Australian family therapist, clinical psychologist and author

Moshe Lang (born 1939) is an Australian family therapist, clinical psychologist (MAPS) and author. Born in Israel, Lang migrated to Australia as a young man and settled there in 1961. He is one of the pioneers of family therapy in Australia; one of the nation's best known family therapists. Lang has published and taught extensively in his professional area, both in Australia and worldwide.

== Education and career ==
Lang studied psychology at the University of Melbourne. From 1965 to 1979, he was senior psychologist at the Bouverie Clinic, as well as director of training. During a sabbatical, in 1975, Lang worked in Ramat-Chen Mental Health Clinic in Israel. In 1979, Lang founded Williams Road Family Therapy Centre – the first independent centre of its kind in Australia. He was co-director of the Centre, with Dr Brian Stagoll, from 1981 to 1997. Lang remained involved with the Centre until 2012, when he became director of Williams Road Psychotherapy Centre.

Lang was Foundation President of the Australian and New Zealand Journal of Family Therapy (ANZJFT) from 1979 to 1988 and President of the Victorian Association of Family Therapists (VAFT), now known as the Australian Association of Family Therapy (AAFT), from 1982 to 1984.

In 1994, Moshe was Recipient of the Inaugural Award of Special Services to Family Therapy from ANZJFT and, in 1992, he was awarded Life Membership from AAFT. In 1980, Moshe gave the keynote address at the Inaugural Family Therapy Conference in Melbourne 1980.

In addition to his clinical practice, Moshe is a prolific author and educator.
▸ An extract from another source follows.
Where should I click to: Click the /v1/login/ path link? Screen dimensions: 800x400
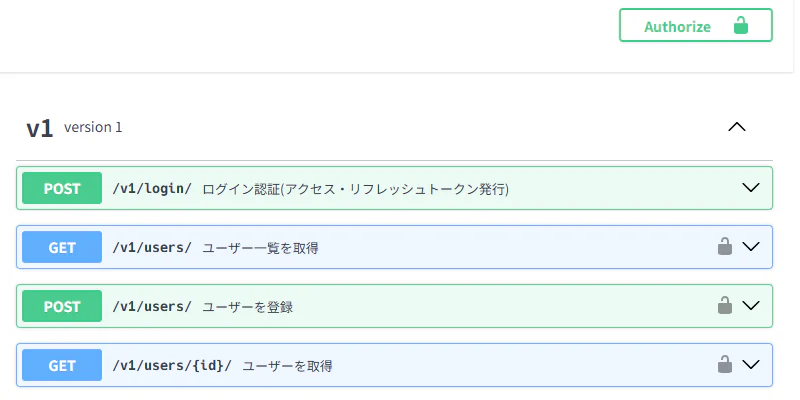point(152,188)
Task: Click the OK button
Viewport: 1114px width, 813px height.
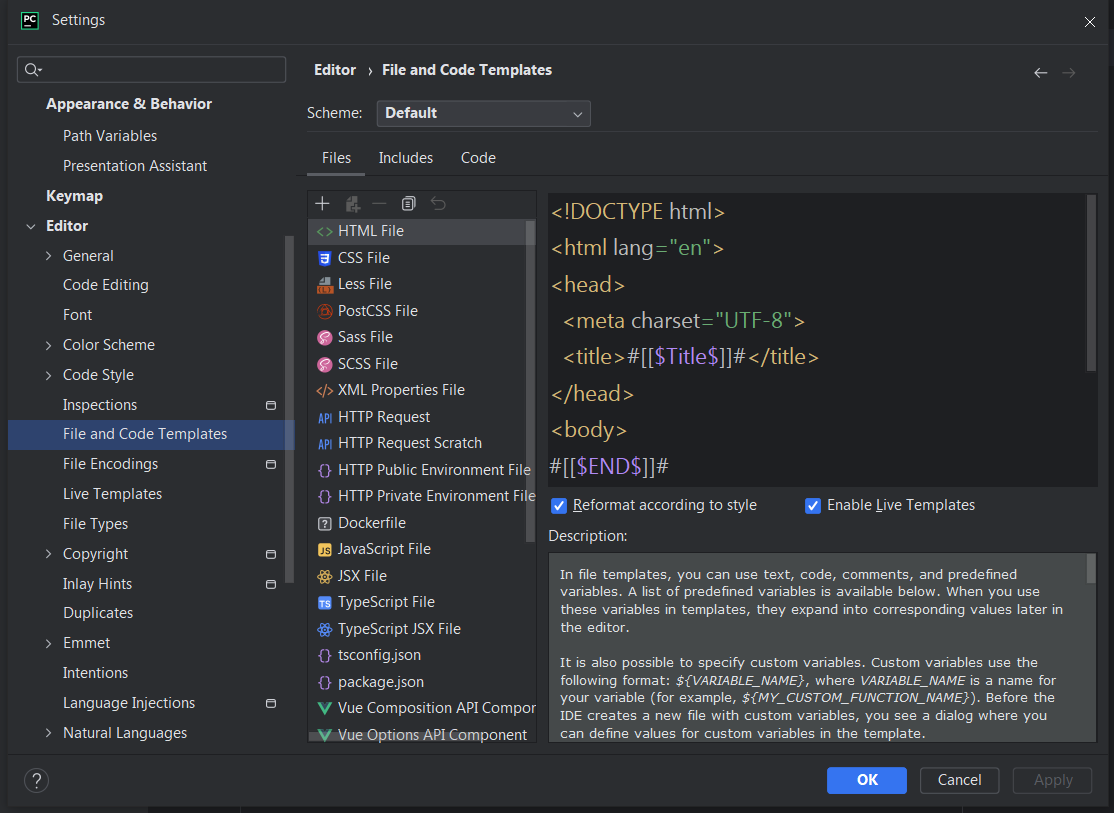Action: coord(866,780)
His work includes a number of books, an educational DVD set, as well as radio and podcast interviews.

== Key interest areas ==
Moshe has published extensively on themes ranging from therapy with children and adolescents, couples therapy, depression, eating disorders, Holocaust Survivors and their families, trans-generational trauma, school refusal, suicide and teaching family therapy.

== Publications ==
Moshe has authored and co-authored numerous peer-reviewed journal articles, chapters in compilations, and books. His work has been translated and published in other languages. The Children's Depression Scale (CDS), co-authored with Miriam Tisher, has been used in many countries to research depression in children, and has been translated into Spanish, Italian, Dutch, Japanese, Hindu and Arabic. His other books are similarly highly regarded, having been extensively reviewed and on best seller lists, with some titles have been translated and published in other languages, such as Hebrew and French.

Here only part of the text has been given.